# Beckhoff BC9000 - wie per ADS erreichen?



## Joy (26 Oktober 2005)

Hallo!

Ich programmiere die Steuerung einer Solaranlage mit Hilfe einer Beckhoff BC9000 SPS.
Es geht dabei nur darum, mehrere Temperaturen (Analog In) zu vergleichen, und dann wenn nötig eine Pumpe oder ein Umlenkventil zu schalten (Digital Out).
Bis vor kurzem lief das eigentliche Programm in einer Visual  Basic Software, die per ADS auf eine Soft SPS in TwinCat zugriff, die über Ethernet mit dem BC "sprach".

Jetzt habe ich mit ein paar Zeilen Code die "Logik" in die Sprache der SPS übertragen (ST), und dieses Programm läuft nun autark ohne PC in direkt in der Steuerung.
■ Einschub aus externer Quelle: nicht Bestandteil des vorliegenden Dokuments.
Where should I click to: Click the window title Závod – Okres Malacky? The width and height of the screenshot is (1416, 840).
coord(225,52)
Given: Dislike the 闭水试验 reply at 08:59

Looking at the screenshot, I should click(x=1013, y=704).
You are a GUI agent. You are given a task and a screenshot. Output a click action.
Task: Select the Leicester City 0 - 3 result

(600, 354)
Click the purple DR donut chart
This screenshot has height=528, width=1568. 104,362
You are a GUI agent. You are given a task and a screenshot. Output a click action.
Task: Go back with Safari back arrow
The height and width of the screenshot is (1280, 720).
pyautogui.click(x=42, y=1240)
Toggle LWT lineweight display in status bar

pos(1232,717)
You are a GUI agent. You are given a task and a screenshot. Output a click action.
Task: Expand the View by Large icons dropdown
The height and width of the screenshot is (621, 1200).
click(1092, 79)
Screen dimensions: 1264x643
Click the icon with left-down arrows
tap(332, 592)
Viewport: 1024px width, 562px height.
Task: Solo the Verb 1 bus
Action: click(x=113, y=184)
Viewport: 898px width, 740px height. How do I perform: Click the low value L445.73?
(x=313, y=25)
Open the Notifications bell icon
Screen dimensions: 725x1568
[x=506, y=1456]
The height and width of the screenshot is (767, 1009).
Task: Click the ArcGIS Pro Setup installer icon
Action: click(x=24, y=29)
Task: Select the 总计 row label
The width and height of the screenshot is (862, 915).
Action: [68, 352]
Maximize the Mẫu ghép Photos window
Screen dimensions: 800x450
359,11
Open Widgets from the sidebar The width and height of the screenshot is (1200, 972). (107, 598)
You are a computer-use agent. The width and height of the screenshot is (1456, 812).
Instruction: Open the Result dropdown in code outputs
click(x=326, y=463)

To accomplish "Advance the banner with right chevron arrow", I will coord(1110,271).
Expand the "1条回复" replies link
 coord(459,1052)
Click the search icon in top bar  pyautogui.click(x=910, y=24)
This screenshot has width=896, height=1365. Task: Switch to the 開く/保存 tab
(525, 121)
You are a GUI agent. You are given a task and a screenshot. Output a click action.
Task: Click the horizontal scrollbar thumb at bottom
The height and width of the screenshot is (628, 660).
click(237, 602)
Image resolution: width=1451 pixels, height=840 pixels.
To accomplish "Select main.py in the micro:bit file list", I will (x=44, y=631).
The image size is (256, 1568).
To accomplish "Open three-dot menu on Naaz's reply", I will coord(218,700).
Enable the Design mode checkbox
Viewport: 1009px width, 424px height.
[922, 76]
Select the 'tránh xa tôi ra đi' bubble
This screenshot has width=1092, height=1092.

Mein Plan war, dass ich Teile des VB Programms weiterverwenden könnte, um per ADS Temperaturen aus der Steuerung zu holen. Die sollen geloggt werden. Es sollte auch möglich sein, Pumpe / Ventil manuell zu schalten.

Nach dem "Umzug" habe ich jedoch bemerkt, dass der ADS Port auf der "Hardware SPS" nicht offen ist, im Gegensatz zur SoftSPS.

Kann mir jemand weiterhelfen?
Was muss ich tun, damit ich die SPS genau so per ADS ansprechen kann wie die SoftSPS?

Vielen Dank im Voraus!
Johannes


----------



## Zottel (27 Oktober 2005)

Joy schrieb:
			
		

> Hallo!
> 
> Jetzt habe ich mit ein paar Zeilen Code die "Logik" in die Sprache der SPS übertragen (ST), und dieses Programm läuft nun autark ohne PC in direkt in der Steuerung.
> 
> Mein Plan war, dass ich Teile des VB Programms weiterverwenden könnte, um per ADS Temperaturen aus der Steuerung zu holen. Die sollen geloggt werden. Es sollte auch möglich sein, Pumpe / Ventil manuell zu schalten.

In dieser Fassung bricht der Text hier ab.